**Data records**
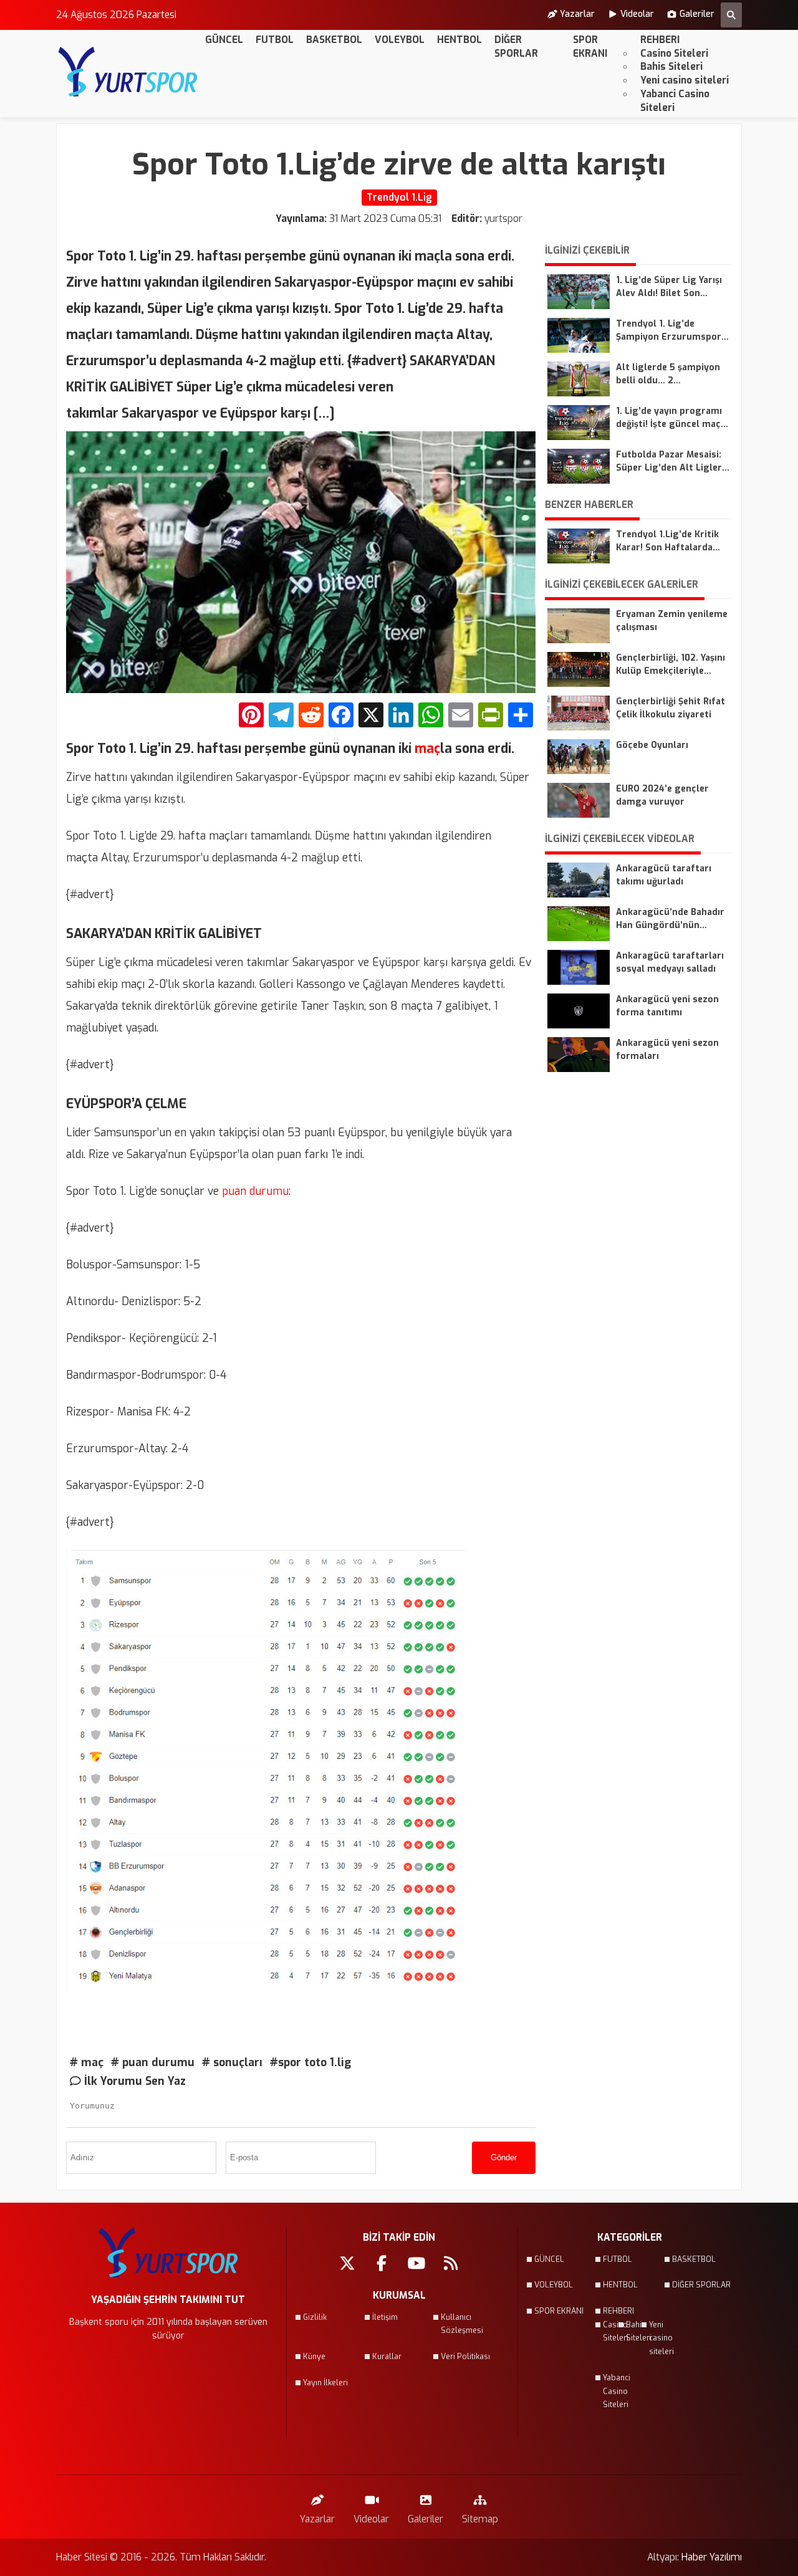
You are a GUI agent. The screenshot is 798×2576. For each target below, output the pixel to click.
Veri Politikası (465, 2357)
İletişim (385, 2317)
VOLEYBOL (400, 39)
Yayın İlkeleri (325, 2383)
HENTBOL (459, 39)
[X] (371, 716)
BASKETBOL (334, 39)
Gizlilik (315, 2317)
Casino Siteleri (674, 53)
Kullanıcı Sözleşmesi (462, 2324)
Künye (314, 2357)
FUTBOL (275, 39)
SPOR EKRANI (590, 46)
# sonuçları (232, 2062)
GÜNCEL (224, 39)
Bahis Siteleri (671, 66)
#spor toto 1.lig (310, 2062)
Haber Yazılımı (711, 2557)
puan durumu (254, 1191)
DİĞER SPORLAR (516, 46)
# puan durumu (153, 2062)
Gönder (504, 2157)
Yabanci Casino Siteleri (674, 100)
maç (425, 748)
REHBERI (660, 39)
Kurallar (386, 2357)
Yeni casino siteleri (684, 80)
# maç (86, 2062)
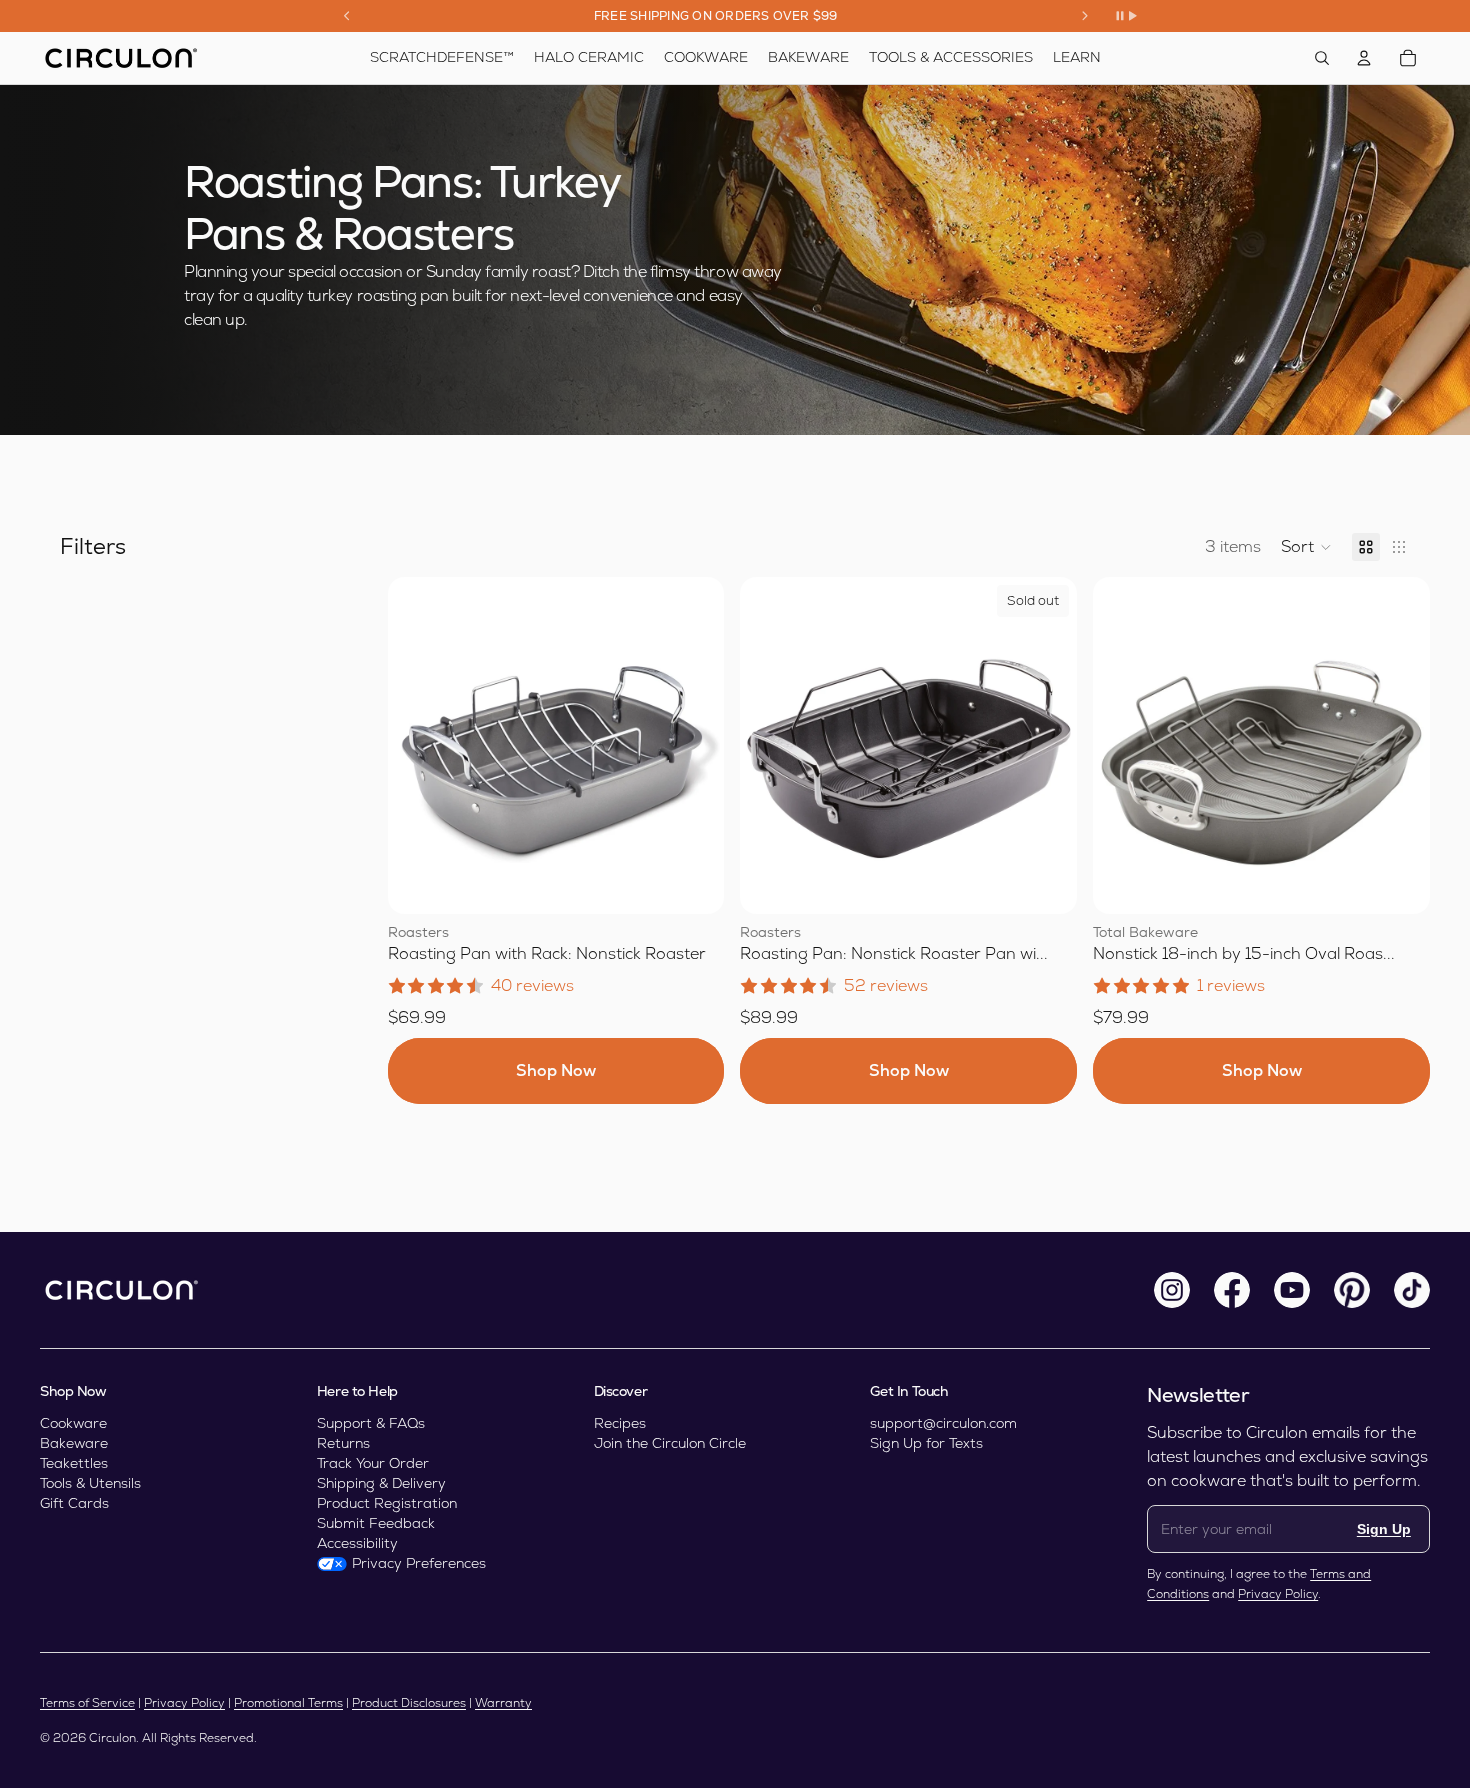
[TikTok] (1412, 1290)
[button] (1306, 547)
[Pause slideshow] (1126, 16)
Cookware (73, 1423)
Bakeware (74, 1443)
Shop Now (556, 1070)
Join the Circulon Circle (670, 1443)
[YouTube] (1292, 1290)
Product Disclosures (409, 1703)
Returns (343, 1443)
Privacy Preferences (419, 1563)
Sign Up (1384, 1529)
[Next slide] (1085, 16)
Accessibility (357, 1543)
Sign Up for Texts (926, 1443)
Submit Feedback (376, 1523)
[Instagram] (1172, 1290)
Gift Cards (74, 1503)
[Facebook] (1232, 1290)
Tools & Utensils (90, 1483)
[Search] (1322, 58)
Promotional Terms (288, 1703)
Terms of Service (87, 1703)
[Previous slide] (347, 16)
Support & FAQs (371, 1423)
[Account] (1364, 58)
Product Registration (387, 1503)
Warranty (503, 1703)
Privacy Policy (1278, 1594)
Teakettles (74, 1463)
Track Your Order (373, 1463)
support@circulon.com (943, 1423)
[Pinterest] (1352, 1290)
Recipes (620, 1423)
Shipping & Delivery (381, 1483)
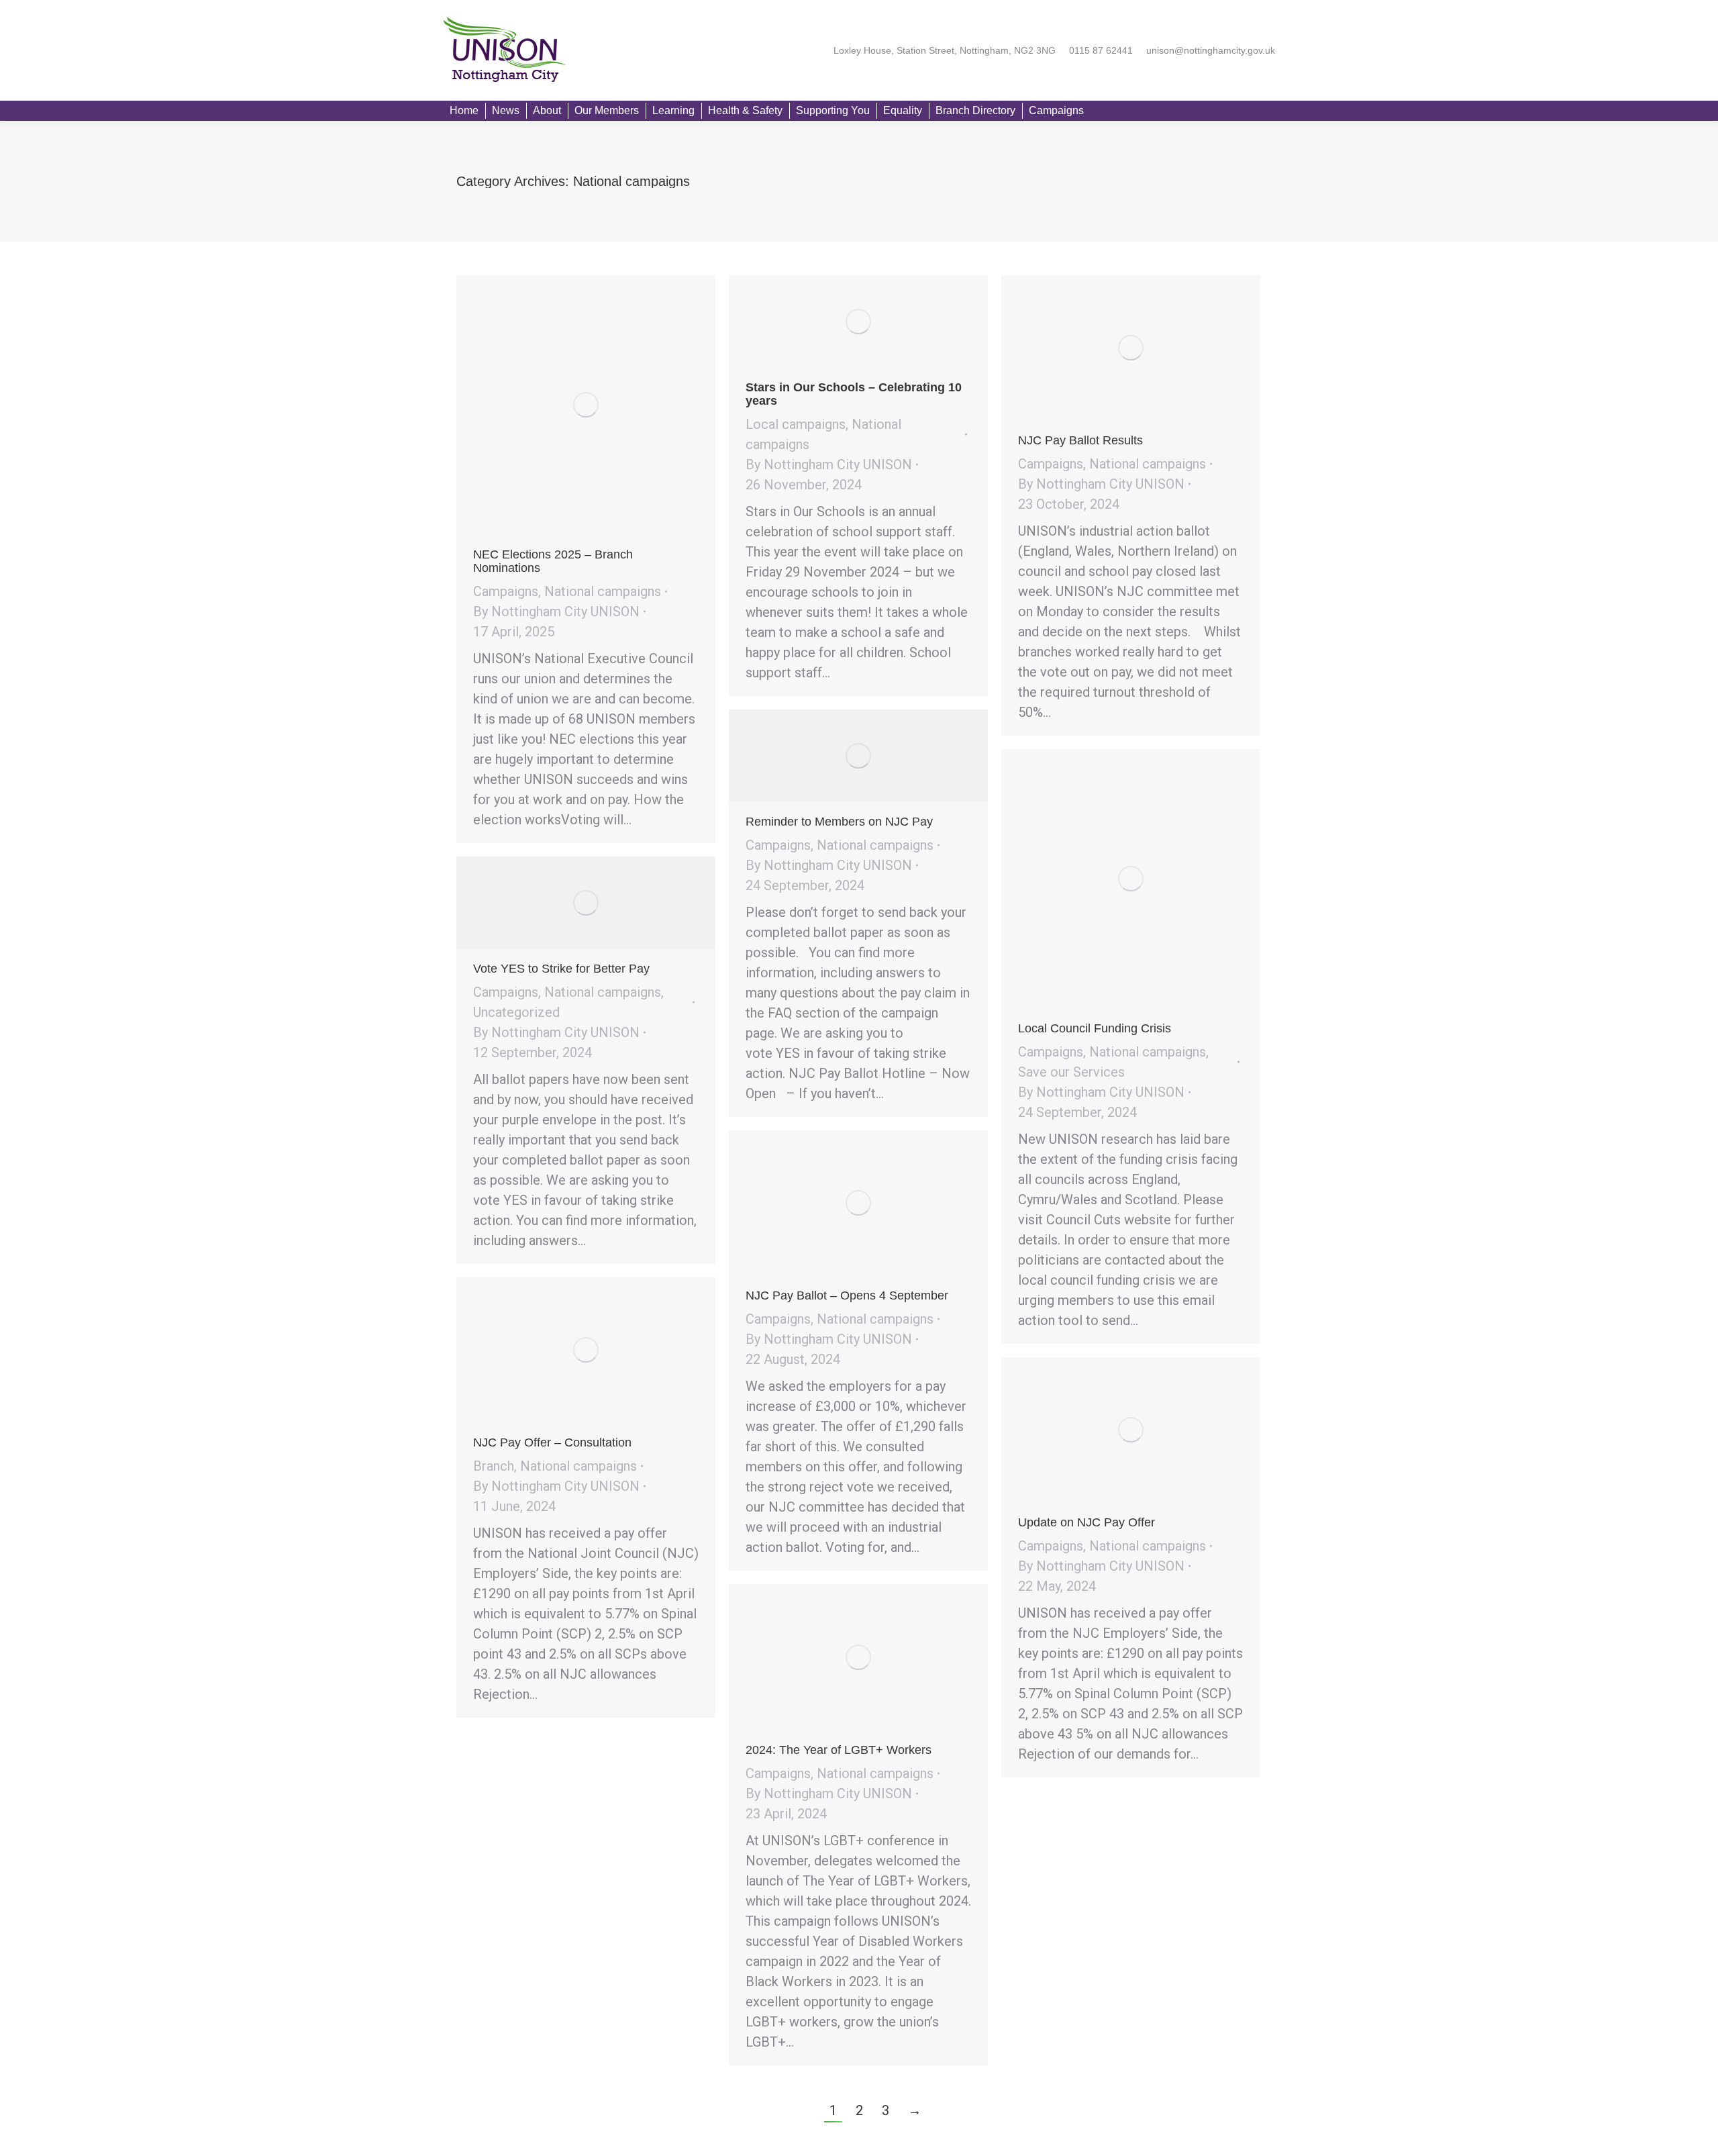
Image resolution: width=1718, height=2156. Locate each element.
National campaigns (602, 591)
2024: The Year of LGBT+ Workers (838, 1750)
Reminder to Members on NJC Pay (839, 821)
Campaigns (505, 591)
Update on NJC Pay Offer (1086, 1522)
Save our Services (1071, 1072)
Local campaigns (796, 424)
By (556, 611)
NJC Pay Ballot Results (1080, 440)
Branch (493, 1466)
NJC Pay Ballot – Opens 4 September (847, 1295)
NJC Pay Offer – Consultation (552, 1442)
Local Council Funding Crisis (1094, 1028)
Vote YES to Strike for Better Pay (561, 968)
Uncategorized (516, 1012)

**Exercise requirements**
Everything in the listing must be copied exactly except the pictures.

**Exercise solution**
You are a GUI agent. The screenshot is 798×2576. For each target below, output the pixel to click.
Veri Politikası (465, 2357)
İletişim (385, 2317)
VOLEYBOL (400, 39)
Yayın İlkeleri (325, 2383)
HENTBOL (459, 39)
[X] (371, 716)
BASKETBOL (334, 39)
Gizlilik (315, 2317)
Casino Siteleri (674, 53)
Kullanıcı Sözleşmesi (462, 2324)
Künye (314, 2357)
FUTBOL (275, 39)
SPOR EKRANI (590, 46)
# sonuçları (232, 2062)
GÜNCEL (224, 39)
Bahis Siteleri (671, 66)
#spor toto 1.lig (310, 2062)
Haber Yazılımı (711, 2557)
puan durumu (254, 1191)
DİĞER SPORLAR (516, 46)
# puan durumu (153, 2062)
Gönder (504, 2157)
Yabanci Casino Siteleri (674, 100)
maç (425, 748)
REHBERI (660, 39)
Kurallar (386, 2357)
Yeni casino siteleri (684, 80)
# maç (86, 2062)
[TikTok] (1412, 1290)
[button] (1306, 547)
[Pause slideshow] (1126, 16)
Cookware (73, 1423)
Bakeware (74, 1443)
Shop Now (556, 1070)
Join the Circulon Circle (670, 1443)
[YouTube] (1292, 1290)
Product Disclosures (409, 1703)
Returns (343, 1443)
Privacy Preferences (419, 1563)
Sign Up (1384, 1529)
[Next slide] (1085, 16)
Accessibility (357, 1543)
Sign Up for Texts (926, 1443)
Submit Feedback (376, 1523)
[Instagram] (1172, 1290)
Gift Cards (74, 1503)
[Facebook] (1232, 1290)
Tools & Utensils (90, 1483)
[Search] (1322, 58)
Promotional Terms (288, 1703)
Terms of Service (87, 1703)
[Previous slide] (347, 16)
Support & FAQs (371, 1423)
[Account] (1364, 58)
Product Registration (387, 1503)
Warranty (503, 1703)
Privacy Policy (1278, 1594)
Teakettles (74, 1463)
Track Your Order (373, 1463)
support@circulon.com (943, 1423)
[Pinterest] (1352, 1290)
Recipes (620, 1423)
Shipping & Delivery (381, 1483)
Image resolution: width=1718, height=2156. Locate each element.
National campaigns (602, 591)
2024: The Year of LGBT+ Workers (838, 1750)
Reminder to Members on NJC Pay (839, 821)
Campaigns (505, 591)
Update on NJC Pay Offer (1086, 1522)
Save our Services (1071, 1072)
Local campaigns (796, 424)
By (556, 611)
NJC Pay Ballot Results (1080, 440)
Branch (493, 1466)
NJC Pay Ballot – Opens 4 September (847, 1295)
NJC Pay Offer – Consultation (552, 1442)
Local Council Funding Crisis (1094, 1028)
Vote YES to Strike for Better Pay (561, 968)
Uncategorized (516, 1012)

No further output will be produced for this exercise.